Cláusula de retrovenda
O que é retrovenda?
Aliás, o que é retro? Aquilo que
olha
para trás. É, portanto, alguma compra ou venda em relação à qual será
relevante um evento passado. Vamos
entender.
Conceito: cláusula
em
que o vendedor de um imóvel se reserva o direito de recobrá-lo em certo
prazo
restituindo o preço mais despesas.
Eu vendi um imóvel (o único objeto)
para Amanda. Coloquei
uma cláusula de retrovenda. Significa que, no prazo que eu determinar,
se eu
quiser de volta esse imóvel, ela terá que me devolver. O vendedor tem o
direito
de recobrar o imóvel. Para que serve? É somente um negócio, uma única
compra.
Qual é a vantagem de ser apenas uma compra? Paga-se somente um imposto:
o Imposto de Transmissão Inter Vivos (ITIV).

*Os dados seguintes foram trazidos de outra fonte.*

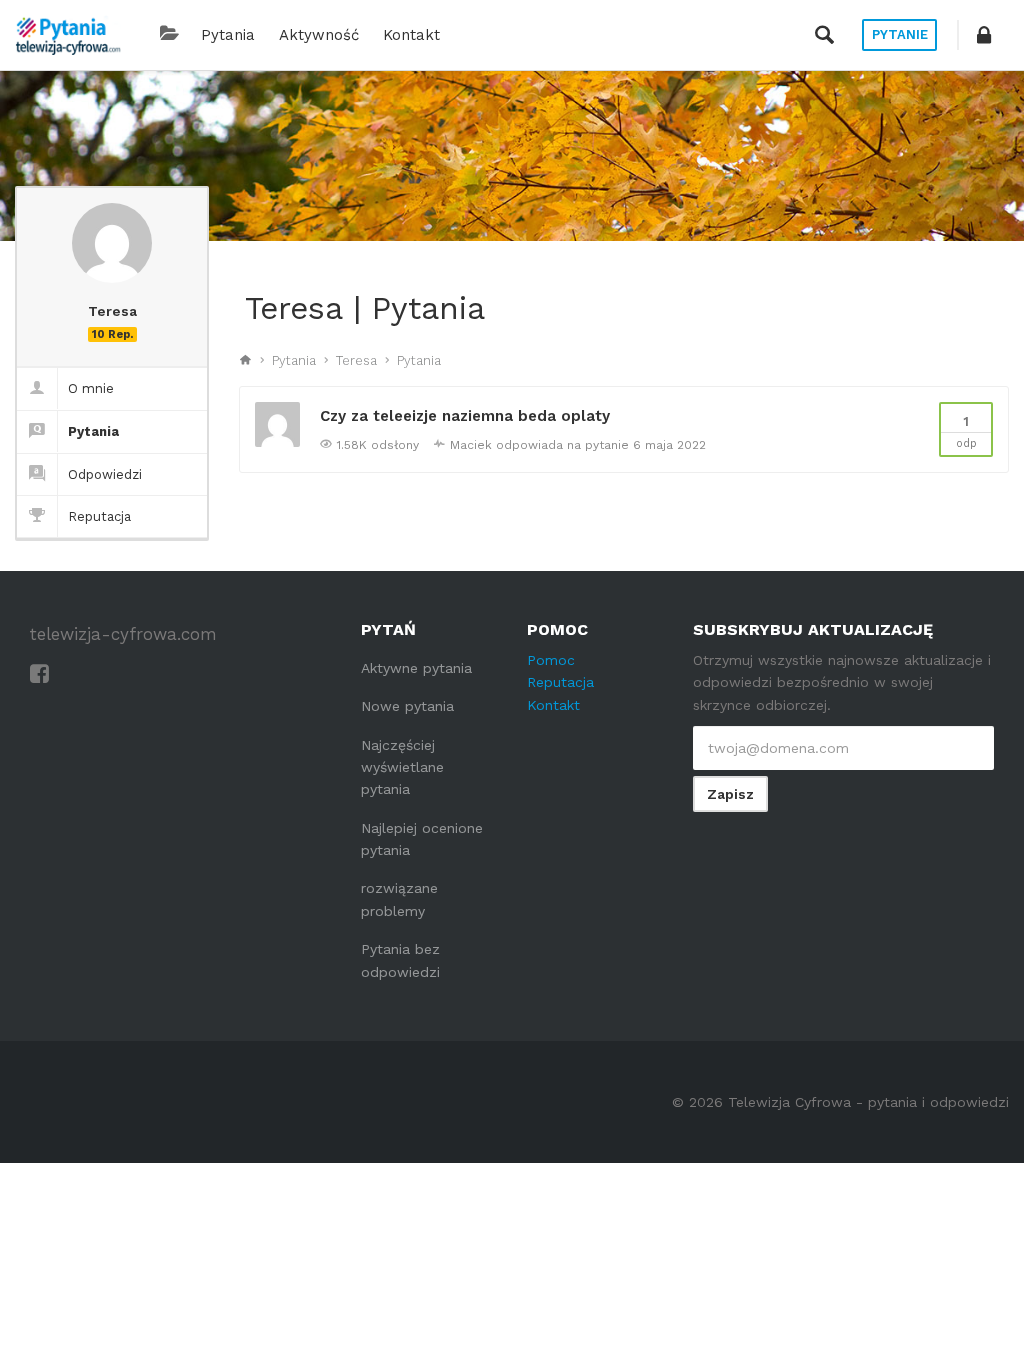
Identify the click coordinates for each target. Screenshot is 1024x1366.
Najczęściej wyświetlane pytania (402, 767)
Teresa (356, 360)
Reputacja (99, 516)
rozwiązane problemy (399, 899)
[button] (984, 35)
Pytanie (900, 34)
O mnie (91, 388)
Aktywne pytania (416, 668)
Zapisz (730, 794)
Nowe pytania (407, 706)
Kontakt (411, 35)
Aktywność (319, 35)
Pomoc (551, 660)
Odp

Só é pago uma vez. É a primeira vantagem. Então, vendi para Amanda e,
em dois
anos, tenho o direito de requerer de volta o imóvel, e aí vai-se no
cartório e
transfere-se de volta, sem o pagamento de imposto. Posso fazer isso
porque
estou precisando de dinheiro, por exemplo. Quero investir no meu
negócio. Então
procuro a Amanda e proponho com a cláusula, que deve vir no
mesmo instrumento da compra e venda do imóvel. Não há a
insegurança de emprestar dinheiro, e, caso não haja dinheiro, o
contrato se
extingue. Se eu quiser de volta, pagarei o preço acertado, exatamente o
que foi
dado no primeiro negócio.
Outra situação que também acontece é: tenho um terreno, mas nada faço com ele. Há casas de outros moradores ao redor, inclusive uma vizinha que está morrendo de vontade de comprar meu terreno. Mas não quero vender. Agora sei que ela quer! Então, o que posso fazer? Sabendo que ela quer, e sabendo também que estou precisando de dinheiro agora mesmo, ofereço-lhe o terreno desde que concorde em adquiri-lo com cláusula de retrovenda. Ela não tem escolha melhor, ela aceita. Acertamos que o prazo da retrovenda será de um ano, mesmo que a lei estipule um máximo de três. Se por acaso eu me arrepender do feito, pego o terreno de volta, dando para a vizinha o valor que ela me pagou por ele.
A cláusula de
retrovenda fica registrada no Cartório de Registro de Imóveis e valerá contra
terceiros. Atenção: como é a questão de registro de imóveis? Todo
imóvel tem um
registro em cartório, que fala de quem é, qual o tamanho, a quem
pertenceu,
etc. lá fica registrado tudo que acontecer com o imóvel, inclusive
locações. Se
o bem for perdido, há o direito de sequela e o adquirente não terá
direito à
evicção. É uma garantia que se tem.
Não é nova alienação.
Não confundam porque não há nenhum
direito potestativo aqui.
Pressupostos
da retrovenda
São três:
Enquanto não se resolve a cláusula
nesse prazo, o domínio do
imóvel será resolúvel, ou seja, não se resolveu ainda.
Ação
Qual a ação cabível quando o
adquirente aliena o imóvel
quando havia cláusula de retrovenda? Reivindicatória contra o novo
comprador.
Preciso comprovar o domínio e pedir a posse. Antes de ajuizá-la,
deposito em
juízo o valor que recebi. Lucas, o comprador, estava de má-fé pois
estava
a cláusula estava registrada em cartório, portanto ele não terá direito à evicção.
Cessão do
direito à
retrovenda
O direito à
retrovenda
pode ser cedido. O direito de resgate é cessível a herdeiros e
legatários
apenas. Não é suscetível de cessão intervivos. Questão
de prova. O que é isso? Vendi um terreno para Amanda.
O que
acontece? Estou com o direito a tomar de volta o imóvel por três anos.
Depois,
Lucas, que mora numa casa do fundo, ficou com muita raiva de o terreno
ter sido
dado para Amanda, pois ele queria para si. Dispondo de dinheiro não se
sabe de
onde veio, ele me oferece uma vultosa quantia para
que eu passe a ele (ceda) o direito à retrovenda. Posso fazer isso?
Não. Não se
pode transmitir o direito à retrovenda. Posso, entretanto, exercitar
meu
direito de retrovenda ante a Amanda e depois vendê-lo ao Lucas.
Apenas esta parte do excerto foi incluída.